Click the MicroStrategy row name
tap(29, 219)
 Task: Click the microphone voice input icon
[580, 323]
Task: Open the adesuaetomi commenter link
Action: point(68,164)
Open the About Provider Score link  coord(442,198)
--
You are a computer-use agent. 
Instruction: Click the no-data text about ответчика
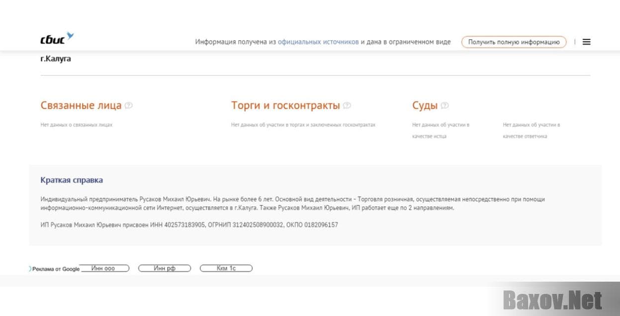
* * *
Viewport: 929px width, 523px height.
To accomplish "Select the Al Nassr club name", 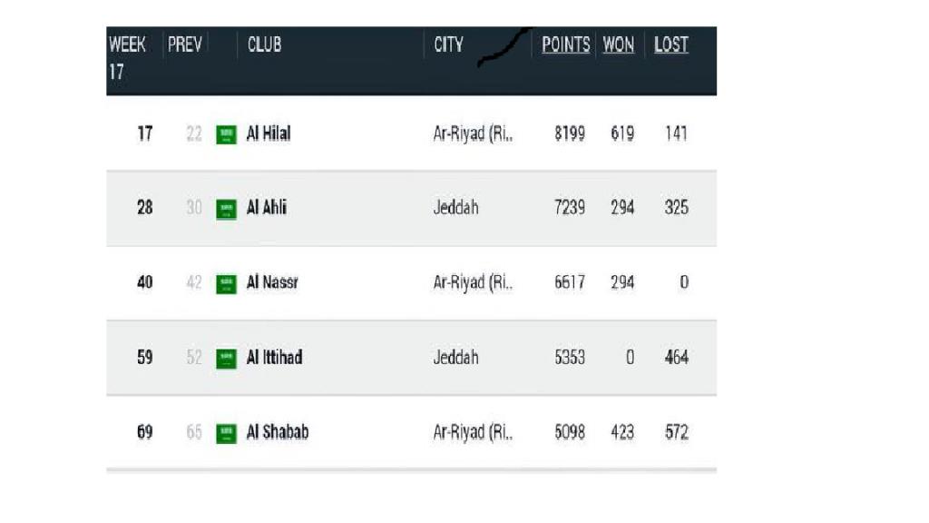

▸ **Task**
Copy out the lines of the data word for word, starting with the line containing "You are a computer-use agent." and going on through the line containing "Instruction: Click the".

▸ **Answer to the exercise**
You are a computer-use agent. 
Instruction: Click the no-data text about ответчика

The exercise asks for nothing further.